In multicellular organisms, metabolic coordination across multiple tissues and cell types is essential to satisfy regionalized energetic requirements and respond coherently to changing environmental conditions. However, most metabolic assays require the destruction of the biological sample, with a concomitant loss of spatial information. Fluorescent metabolic sensors and probes are among the most user-friendly techniques for collecting metabolic information with spatial resolution. In a previous work, we have adapted to an animal system, Drosophila melanogaster, genetically encoded metabolic FRET-based sensors that had been previously developed in single-cell systems. These sensors provide semi-quantitative data on the stationary concentrations of key metabolites of the bioenergetic metabolism: lactate, pyruvate, and 2-oxoglutarate. The use of these sensors in intact organs required the development of an image processing method that minimizes the contribution of spatially complex autofluorescence patterns, that would obscure the FRET signals. In this article, we show step by step how to design FRET-based sensor experiments and how to process the fluorescence signal to obtain reliable FRET values.

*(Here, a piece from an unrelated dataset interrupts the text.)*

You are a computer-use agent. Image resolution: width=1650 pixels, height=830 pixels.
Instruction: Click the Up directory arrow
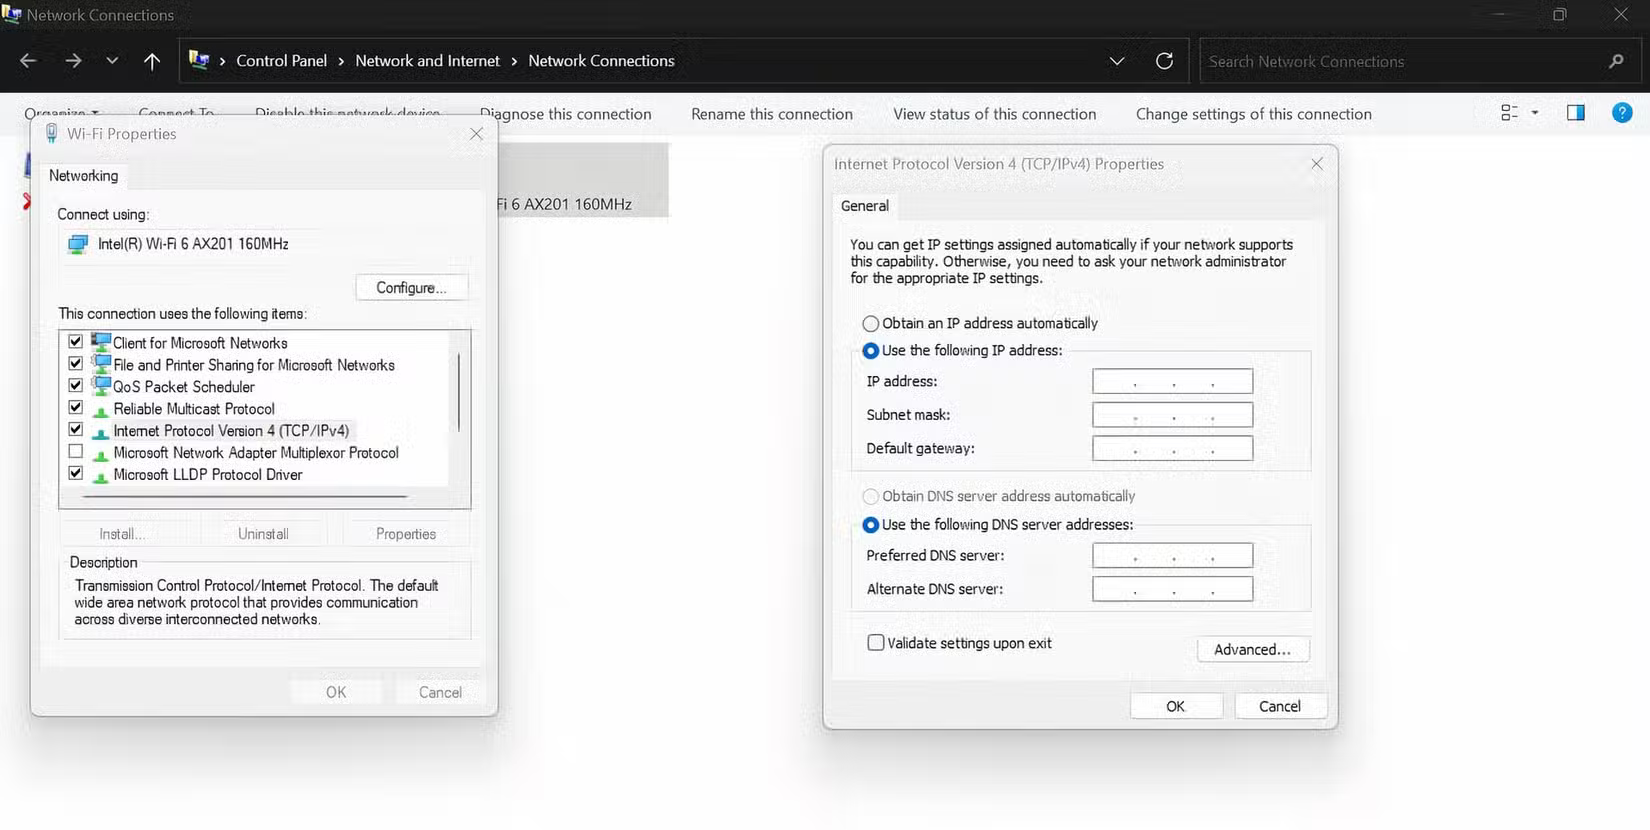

The complexity of multicellular organisms relies on the division of labor among different cell types, and the resulting functional compartmentalization of specific tissues and organs (Rueffler, Hermisson and Wagner, 2012; Yanni et al., 2020). A consequence of this modular architecture of living systems is that different regions require different metabolites to either fuel biomass synthesis or satisfy specific energetic requirements. The lactate shuttle (Brooks, 2018) constitutes a classic example of this metabolic compartmentalization. Besides, these requirements change over time as organisms are exposed to various environmental conditions and external stimuli. Thus, for multicellular life to be viable, metabolic pathways must be both spatially and temporally controlled (Seebacher, 2018), leading to local metabolic states that might be quite different from the metabolic profiles of adjacent tissues or organs.

Most classic metabolic assays, however, lack spatial and temporal resolution, as they are based on preparing homogenates of biological material, thus preventing dynamic analysis on single samples or the direct measurement of spatial distributions of different chemical species. Therefore, despite being a basic facet of metabolic regulation, the spatial and temporal metabolic control described above is not explorable through the standard metabolic toolkit (Gándara et al., 2019). This has led to a scarcity of empirical research on the basic mechanisms that couple energy production with energy consumption in multicellular biological systems (San Martín, et al., 2014b). Fluorescent sensors that can report metabolic states (Galaz et al., 2020) or relative abundance of metabolites in real time and in live cells (Gándara et al., 2019), on the other hand, can provide invaluable information on metabolic regulation in these multicellular systems.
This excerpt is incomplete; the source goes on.